INPUT FOR THIS TASK —

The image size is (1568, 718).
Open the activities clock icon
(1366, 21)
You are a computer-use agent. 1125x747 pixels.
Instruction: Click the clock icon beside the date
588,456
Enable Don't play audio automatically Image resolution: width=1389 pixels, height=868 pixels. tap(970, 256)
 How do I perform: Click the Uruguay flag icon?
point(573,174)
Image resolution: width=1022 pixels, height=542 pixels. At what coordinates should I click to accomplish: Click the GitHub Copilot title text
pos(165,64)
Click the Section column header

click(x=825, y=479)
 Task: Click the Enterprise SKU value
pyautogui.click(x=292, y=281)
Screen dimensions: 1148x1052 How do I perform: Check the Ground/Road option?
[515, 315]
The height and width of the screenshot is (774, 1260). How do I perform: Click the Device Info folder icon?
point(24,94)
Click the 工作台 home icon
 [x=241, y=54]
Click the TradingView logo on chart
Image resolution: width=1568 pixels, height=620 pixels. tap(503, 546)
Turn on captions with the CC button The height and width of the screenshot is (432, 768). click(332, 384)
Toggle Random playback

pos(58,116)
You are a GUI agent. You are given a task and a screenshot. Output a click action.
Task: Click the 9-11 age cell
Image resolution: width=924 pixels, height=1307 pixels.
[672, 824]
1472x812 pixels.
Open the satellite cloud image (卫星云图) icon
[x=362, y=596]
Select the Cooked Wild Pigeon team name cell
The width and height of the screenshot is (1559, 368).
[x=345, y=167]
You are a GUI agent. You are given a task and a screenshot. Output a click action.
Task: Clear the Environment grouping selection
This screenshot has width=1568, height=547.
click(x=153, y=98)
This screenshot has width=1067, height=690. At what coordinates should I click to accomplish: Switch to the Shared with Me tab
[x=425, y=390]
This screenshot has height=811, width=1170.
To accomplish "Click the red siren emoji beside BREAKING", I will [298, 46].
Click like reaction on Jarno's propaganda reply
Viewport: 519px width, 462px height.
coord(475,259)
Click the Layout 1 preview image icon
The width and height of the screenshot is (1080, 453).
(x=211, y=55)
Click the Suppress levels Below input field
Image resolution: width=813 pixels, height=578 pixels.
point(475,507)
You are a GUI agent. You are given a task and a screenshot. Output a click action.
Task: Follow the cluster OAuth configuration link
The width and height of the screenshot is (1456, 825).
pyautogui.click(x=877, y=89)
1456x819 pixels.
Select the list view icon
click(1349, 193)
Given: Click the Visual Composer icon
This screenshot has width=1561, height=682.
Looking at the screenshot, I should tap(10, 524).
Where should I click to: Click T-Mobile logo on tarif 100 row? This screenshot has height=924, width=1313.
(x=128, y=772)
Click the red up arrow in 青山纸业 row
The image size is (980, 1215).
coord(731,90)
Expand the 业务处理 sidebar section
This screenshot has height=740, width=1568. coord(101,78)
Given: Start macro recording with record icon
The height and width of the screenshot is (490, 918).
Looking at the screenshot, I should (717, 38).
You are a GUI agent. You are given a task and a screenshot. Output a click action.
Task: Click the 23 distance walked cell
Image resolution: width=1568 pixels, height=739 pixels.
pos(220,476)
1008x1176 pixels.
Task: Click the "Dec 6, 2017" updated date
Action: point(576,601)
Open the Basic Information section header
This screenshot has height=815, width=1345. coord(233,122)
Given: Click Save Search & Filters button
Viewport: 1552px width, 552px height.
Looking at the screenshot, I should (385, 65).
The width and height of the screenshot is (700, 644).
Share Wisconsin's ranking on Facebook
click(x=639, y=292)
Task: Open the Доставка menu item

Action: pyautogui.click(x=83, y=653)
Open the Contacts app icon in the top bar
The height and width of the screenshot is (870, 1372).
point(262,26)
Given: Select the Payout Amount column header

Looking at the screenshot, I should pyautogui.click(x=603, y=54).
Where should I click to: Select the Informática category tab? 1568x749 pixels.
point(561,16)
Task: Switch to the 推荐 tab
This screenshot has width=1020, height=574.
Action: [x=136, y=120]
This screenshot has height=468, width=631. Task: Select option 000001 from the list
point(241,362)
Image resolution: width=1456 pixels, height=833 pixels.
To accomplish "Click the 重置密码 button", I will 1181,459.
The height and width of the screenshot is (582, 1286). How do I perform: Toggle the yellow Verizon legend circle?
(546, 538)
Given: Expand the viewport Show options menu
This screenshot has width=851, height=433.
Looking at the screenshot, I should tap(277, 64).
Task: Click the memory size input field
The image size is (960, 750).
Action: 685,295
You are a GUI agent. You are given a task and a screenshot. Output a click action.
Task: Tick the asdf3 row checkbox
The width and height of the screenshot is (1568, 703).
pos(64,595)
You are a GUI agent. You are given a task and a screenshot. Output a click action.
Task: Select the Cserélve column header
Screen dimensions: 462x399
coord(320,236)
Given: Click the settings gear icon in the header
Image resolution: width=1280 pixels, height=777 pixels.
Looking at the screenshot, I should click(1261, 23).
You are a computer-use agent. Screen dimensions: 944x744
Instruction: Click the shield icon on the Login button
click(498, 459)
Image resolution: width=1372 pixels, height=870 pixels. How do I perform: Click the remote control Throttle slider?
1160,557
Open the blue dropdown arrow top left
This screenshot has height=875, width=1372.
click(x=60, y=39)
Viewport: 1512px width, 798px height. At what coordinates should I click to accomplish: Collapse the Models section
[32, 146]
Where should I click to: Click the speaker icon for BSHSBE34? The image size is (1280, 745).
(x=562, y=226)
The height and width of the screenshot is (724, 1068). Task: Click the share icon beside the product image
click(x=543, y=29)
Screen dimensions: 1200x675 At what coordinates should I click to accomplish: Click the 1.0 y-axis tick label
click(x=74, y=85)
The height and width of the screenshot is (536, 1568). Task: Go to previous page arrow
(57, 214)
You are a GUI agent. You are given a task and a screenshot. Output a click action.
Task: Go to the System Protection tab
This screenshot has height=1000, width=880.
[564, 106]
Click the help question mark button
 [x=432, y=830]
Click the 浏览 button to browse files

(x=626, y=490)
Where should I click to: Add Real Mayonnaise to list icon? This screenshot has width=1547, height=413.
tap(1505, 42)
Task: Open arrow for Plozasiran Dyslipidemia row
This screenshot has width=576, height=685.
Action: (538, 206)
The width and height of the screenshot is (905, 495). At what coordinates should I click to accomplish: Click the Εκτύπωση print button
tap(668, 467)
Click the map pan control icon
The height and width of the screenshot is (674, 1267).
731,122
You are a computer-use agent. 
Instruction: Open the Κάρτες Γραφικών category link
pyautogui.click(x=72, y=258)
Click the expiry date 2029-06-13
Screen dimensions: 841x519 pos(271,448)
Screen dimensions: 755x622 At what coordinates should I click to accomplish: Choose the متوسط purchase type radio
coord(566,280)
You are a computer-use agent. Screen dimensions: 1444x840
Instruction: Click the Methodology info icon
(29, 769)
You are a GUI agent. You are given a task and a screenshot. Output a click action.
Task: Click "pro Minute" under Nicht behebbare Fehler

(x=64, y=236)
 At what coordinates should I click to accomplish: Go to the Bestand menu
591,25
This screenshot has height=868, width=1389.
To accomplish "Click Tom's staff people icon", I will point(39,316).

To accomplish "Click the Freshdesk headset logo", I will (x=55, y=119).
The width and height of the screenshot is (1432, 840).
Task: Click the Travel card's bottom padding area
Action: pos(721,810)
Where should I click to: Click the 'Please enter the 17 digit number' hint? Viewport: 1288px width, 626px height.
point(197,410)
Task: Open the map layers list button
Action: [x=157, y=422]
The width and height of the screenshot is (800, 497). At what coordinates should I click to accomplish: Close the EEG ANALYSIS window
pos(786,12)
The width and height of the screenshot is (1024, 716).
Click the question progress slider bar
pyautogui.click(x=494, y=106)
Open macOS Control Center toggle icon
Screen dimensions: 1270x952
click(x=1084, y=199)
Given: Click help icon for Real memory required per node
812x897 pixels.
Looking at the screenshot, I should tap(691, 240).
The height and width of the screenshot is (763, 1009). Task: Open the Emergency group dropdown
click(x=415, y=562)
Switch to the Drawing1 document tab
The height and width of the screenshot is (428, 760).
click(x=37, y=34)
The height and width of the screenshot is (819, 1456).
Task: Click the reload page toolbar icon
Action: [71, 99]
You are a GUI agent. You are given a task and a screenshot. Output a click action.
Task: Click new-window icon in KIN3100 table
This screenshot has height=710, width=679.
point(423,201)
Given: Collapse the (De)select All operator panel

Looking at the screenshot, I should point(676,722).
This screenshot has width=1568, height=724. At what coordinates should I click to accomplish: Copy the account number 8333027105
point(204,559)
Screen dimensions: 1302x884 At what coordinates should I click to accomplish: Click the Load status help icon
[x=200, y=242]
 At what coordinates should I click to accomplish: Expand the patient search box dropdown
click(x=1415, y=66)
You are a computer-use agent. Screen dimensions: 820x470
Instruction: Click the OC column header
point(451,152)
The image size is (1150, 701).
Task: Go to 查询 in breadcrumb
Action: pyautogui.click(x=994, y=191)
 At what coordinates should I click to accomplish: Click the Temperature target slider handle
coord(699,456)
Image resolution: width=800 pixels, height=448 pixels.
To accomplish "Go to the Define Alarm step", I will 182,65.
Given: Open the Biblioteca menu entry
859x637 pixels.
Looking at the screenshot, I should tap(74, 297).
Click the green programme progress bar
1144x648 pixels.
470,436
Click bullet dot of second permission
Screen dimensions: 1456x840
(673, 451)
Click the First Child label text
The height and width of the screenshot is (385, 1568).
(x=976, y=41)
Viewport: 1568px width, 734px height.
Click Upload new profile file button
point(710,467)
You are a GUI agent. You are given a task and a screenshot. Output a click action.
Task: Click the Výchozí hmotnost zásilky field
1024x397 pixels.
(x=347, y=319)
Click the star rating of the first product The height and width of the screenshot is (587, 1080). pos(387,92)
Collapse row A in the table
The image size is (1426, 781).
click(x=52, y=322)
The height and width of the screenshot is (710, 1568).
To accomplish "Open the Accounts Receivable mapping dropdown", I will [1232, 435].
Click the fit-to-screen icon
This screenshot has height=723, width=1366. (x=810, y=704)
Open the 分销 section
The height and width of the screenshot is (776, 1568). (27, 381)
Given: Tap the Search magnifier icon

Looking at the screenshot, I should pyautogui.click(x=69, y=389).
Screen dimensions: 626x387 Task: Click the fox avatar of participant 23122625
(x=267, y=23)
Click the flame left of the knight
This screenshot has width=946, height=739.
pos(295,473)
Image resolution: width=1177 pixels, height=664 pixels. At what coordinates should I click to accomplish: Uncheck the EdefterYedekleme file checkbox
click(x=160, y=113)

STATED PROBLEM — Turn the lines of the records starting at the line that contains "Click the Layout 1 preview image icon" and ending at the line that contains "Looking at the screenshot, I should tap(10, 524)." into a JSON list of strings, one string per line, with blank lines left out.

TASK RESPONSE —
[
  "Click the Layout 1 preview image icon",
  "The width and height of the screenshot is (1080, 453).",
  "(x=211, y=55)",
  "Click the Suppress levels Below input field",
  "Image resolution: width=813 pixels, height=578 pixels.",
  "point(475,507)",
  "You are a GUI agent. You are given a task and a screenshot. Output a click action.",
  "Task: Follow the cluster OAuth configuration link",
  "The width and height of the screenshot is (1456, 825).",
  "pyautogui.click(x=877, y=89)",
  "1456x819 pixels.",
  "Select the list view icon",
  "click(1349, 193)",
  "Given: Click the Visual Composer icon",
  "This screenshot has width=1561, height=682.",
  "Looking at the screenshot, I should tap(10, 524)."
]